The situation in Gaza is, indeed, “grim and miserable,” as the UN’s Undersecretary-General for Humanitarian Affairs, John Holmes, noted the other day. Certainly, the Palestinians living in Gaza are struggling under severe economic conditions. There is no doubt that sanctions levied against Gaza inflict hardship and deprivation on the citizens of Gaza. These sanctions include closed borders with both Israel and Egypt, reductions in electrical power and fuel deliveries, and deliveries of food supplies that keep them short of a humanitarian crisis but, by no means, allow for comfortable existence. Yet, it is not the current deplorable economic conditions, the border blockade, nor the effects of the other sanctions that make the situation in Gaza so grim and miserable. These, after all, are recent and temporary measures, creating a temporary state of hardship. No, what makes the situation in Gaza so grim is far more insidious.
It is something that will remain to plague the citizens of Gaza long after memories have faded of the months spent eating a bland diet of staples, of the inability to purchase flat-screen televisions or to spend vacations in the Sinai.
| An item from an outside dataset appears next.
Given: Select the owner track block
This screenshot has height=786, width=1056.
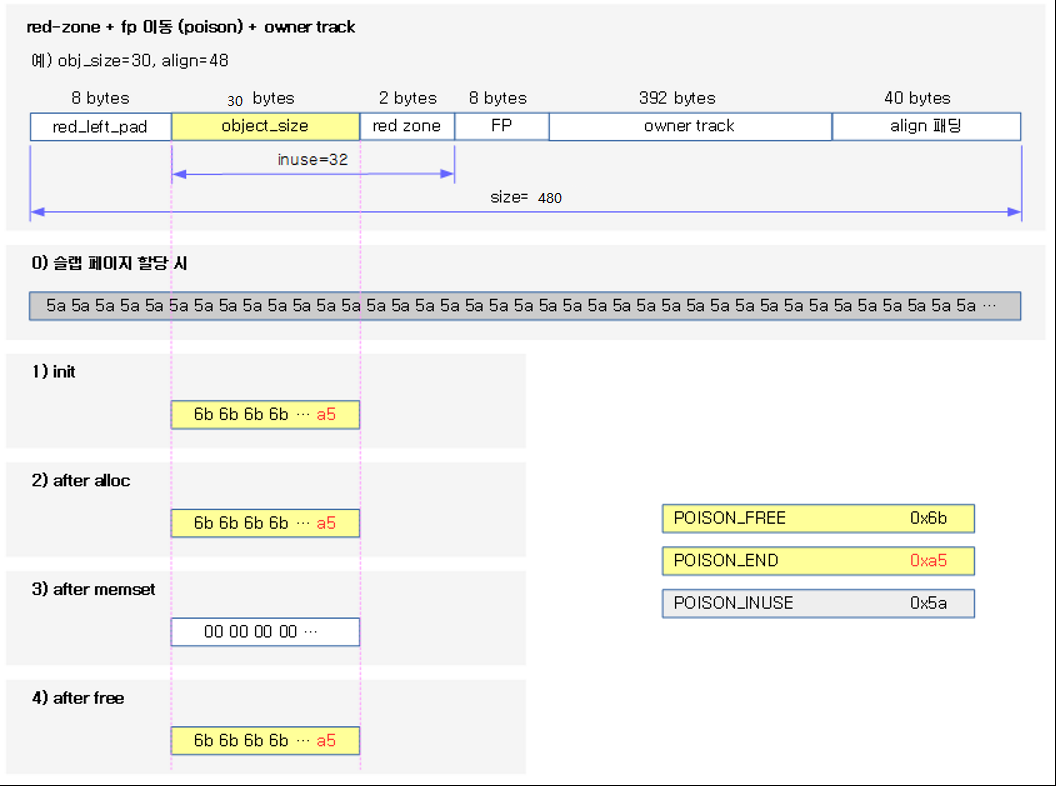Looking at the screenshot, I should click(690, 126).
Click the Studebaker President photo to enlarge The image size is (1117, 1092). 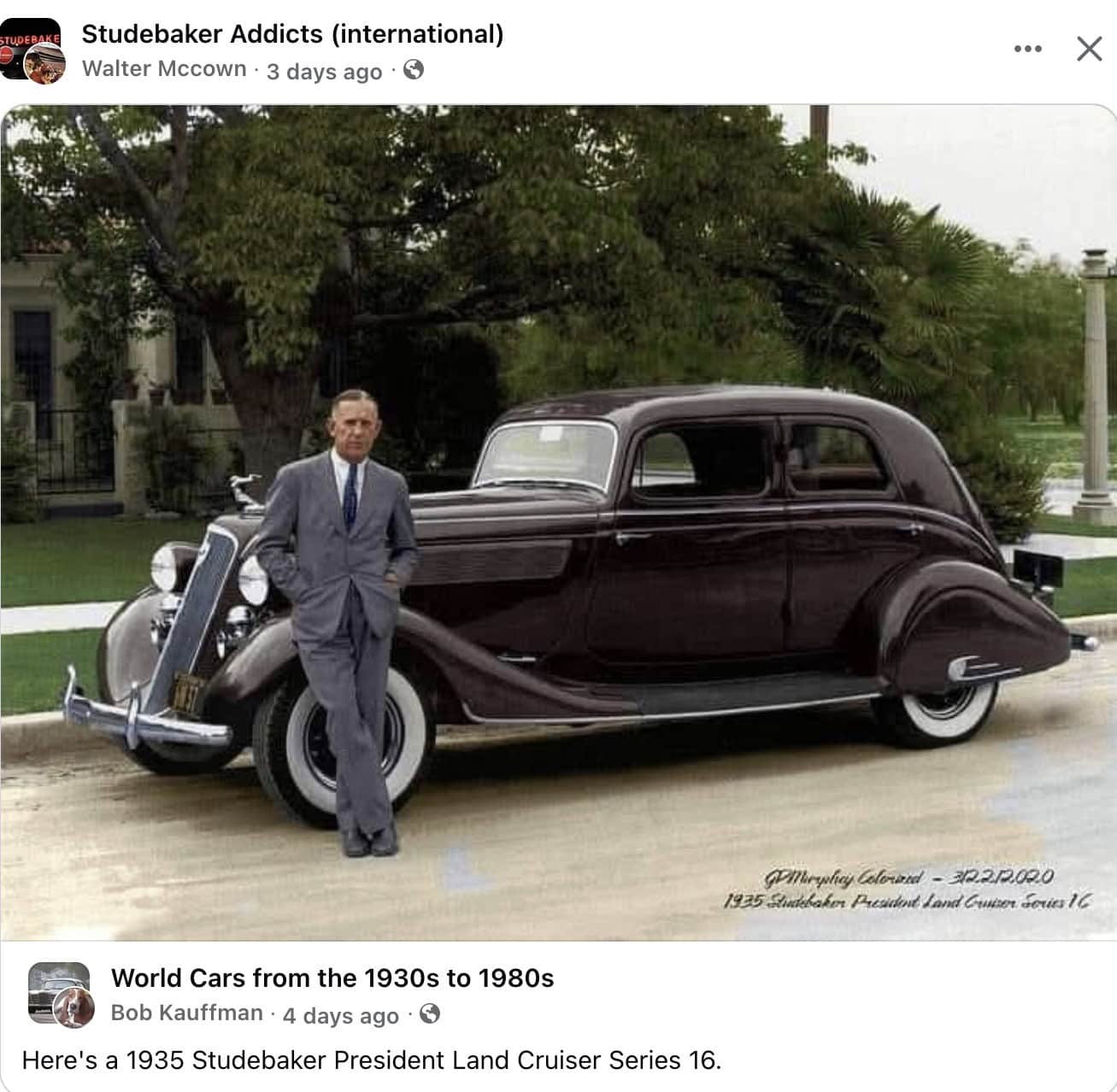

It is the very culture that the Palestinians in Gaza have spent so many years carefully crafting that makes their present — and their long-term future — both grim and miserable.
The people in Gaza need to stop and take a good look at the culture and society that they are creating and begin to think hard about how they might begin to undo the damage to their social fabric that is, with every day that passes, increasing. They should begin their social re-engineering not for the sake of their Israeli enemies across the border, nor to increase their standing on the world stage, but rather for their own sakes because inculcating blind hatred, with a murderous twist, against another group has some unintended side effects for the culture that does the inculcating.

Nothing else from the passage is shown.